Cependant le moment du départ était arrivé, le Rendeer, s’en allait en Californie, i te fenua California, comme disait la petite-fille de la reine.
Ce n’était pas le départ définitif, il est vrai ; au retour nous devions nous arrêter encore à l’île délicieuse un mois ou deux, en passant. Sans cette certitude de revenir, il est probable qu’à ce moment-là je ne serais pas parti : la laisser pour toujours eût été au-dessus de mes forces, et m’eût brisé le cœur.
A l’approche du départ, j’étais étrangement obsédé par la pensée de cette Taïmaha, qui avait été la femme de mon frère Rouéri.
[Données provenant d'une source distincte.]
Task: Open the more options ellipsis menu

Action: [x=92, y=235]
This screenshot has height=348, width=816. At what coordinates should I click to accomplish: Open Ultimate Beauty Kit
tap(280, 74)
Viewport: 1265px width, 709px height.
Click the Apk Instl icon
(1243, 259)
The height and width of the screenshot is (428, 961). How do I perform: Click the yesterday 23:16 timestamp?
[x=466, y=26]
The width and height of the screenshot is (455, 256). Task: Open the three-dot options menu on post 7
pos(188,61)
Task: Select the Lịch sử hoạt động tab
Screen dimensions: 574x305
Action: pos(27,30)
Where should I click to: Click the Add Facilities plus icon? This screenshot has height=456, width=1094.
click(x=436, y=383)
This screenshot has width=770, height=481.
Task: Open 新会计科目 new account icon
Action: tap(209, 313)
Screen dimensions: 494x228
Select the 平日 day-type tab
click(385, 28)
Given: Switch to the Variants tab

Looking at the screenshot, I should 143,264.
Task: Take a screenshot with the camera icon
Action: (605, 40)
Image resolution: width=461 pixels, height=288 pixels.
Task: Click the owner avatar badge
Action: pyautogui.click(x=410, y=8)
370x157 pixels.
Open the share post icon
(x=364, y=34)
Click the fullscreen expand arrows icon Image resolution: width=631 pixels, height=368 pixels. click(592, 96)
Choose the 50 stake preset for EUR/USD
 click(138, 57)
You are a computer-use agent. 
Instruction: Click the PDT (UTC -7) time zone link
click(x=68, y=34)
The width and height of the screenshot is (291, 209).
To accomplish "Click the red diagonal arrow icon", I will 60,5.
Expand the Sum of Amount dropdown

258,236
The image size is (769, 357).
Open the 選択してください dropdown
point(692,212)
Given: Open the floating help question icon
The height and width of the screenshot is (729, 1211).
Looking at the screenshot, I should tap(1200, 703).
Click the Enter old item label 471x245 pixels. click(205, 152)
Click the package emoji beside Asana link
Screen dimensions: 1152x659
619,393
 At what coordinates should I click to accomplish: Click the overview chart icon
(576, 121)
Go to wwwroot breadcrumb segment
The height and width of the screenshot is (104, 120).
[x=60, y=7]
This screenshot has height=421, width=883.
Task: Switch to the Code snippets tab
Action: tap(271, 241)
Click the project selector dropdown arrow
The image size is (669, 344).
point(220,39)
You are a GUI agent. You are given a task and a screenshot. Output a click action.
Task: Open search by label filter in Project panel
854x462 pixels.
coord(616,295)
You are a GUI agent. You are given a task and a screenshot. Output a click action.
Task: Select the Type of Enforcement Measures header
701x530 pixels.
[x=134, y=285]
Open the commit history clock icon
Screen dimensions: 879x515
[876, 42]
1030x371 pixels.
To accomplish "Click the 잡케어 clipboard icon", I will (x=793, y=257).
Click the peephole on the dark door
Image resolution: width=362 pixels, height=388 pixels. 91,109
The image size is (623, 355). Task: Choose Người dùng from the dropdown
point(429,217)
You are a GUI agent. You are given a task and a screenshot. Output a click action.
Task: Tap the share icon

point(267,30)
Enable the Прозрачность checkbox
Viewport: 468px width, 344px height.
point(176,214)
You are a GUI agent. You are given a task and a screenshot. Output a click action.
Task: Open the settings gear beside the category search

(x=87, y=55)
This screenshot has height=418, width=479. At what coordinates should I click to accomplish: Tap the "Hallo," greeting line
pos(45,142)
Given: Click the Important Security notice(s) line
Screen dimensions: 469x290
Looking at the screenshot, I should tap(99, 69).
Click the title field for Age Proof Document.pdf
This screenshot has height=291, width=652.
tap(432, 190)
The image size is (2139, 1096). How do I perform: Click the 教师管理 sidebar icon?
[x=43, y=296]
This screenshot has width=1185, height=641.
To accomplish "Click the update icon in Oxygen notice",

Il m’était extrêmement pénible, je ne sais pourquoi, de partir sans la connaître, et je m’en ouvris à la reine, en la priant de se charger de nous ménager une entrevue.
Pomaré parut prendre grand intérêt à ma demande :
– Comment, Loti, dit-elle, tu veux la voir ? Il t’en avait parlé, Rouéri ? Il ne l’avait donc point oubliée ?
Et la vieille reine sembla se recueillir dans de tristes souvenirs du passé, retrouvant peut-être dans sa mémoire l’oubli de quelques-uns, qu’elle avait aimés, et qui étaient partis pour ne plus revenir.